Atsena founder and chief scientific officer Shannon Boye, Ph.D., and founder and chief technology officer Sanford Boye created the therapy at the University of Florida, from which Sanofi originally licensed it.

“We are thrilled that our gene therapy for LCA1 is coming home to Atsena and that we will have the opportunity to further its development,” said Boye, in a statement. “Atsena was founded to advance treatments for inherited retinal diseases and believes in centering patients’ perspectives and needs in all we do. We are honored to continue to work with LCA1 patients and their families as we strive to treat this debilitating disease.”

LCA is the most common cause of blindness in children, impacting two to three per 100,000. LCA1 is caused by mutations in the GUCY2D gene and results in early and severe vision impairment or blindness. GUCY2D-LCA1 is one of the most common forms of LCA, affecting roughly 20 percent of patients who live with this inherited retinal disease.

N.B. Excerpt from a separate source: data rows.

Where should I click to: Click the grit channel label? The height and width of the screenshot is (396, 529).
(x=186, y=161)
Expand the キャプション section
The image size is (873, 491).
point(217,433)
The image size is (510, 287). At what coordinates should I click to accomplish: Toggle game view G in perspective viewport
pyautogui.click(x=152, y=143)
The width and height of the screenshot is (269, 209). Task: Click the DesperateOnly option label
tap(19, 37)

Headquartered in RTP, Atsena has an ongoing Phase I/II clinical trial evaluating this gene therapy in LCA1 patients. The second cohort in the trial is expected to be dosed in the fall of 2020.

Atsena closed a Series 1 funding of $8.15 million this April, led by founding investors Hatteras Venture Partners and the Foundation Fighting Blindness’ RD Fund with participation by Osage University Partners, PBM Capital and the University of Florida.

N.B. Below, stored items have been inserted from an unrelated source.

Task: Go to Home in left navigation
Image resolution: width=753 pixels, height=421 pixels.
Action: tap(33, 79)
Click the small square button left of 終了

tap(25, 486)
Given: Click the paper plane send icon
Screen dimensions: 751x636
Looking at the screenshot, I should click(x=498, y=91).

Patrick Ritschel, co-founder and former president of gene therapy company StrideBio, serves as Atsena’s Chief Executive Officer.

“Atsena is pleased to have the support of an enthusiastic investor base that shares our dedication to bringing the life-changing power of genetic medicine to patients living with LCA1 and other forms of blindness,” said Ritschel. “We look forward to working closely with our investors and patients as we continue to grow, and expect to announce additional milestones later this year.”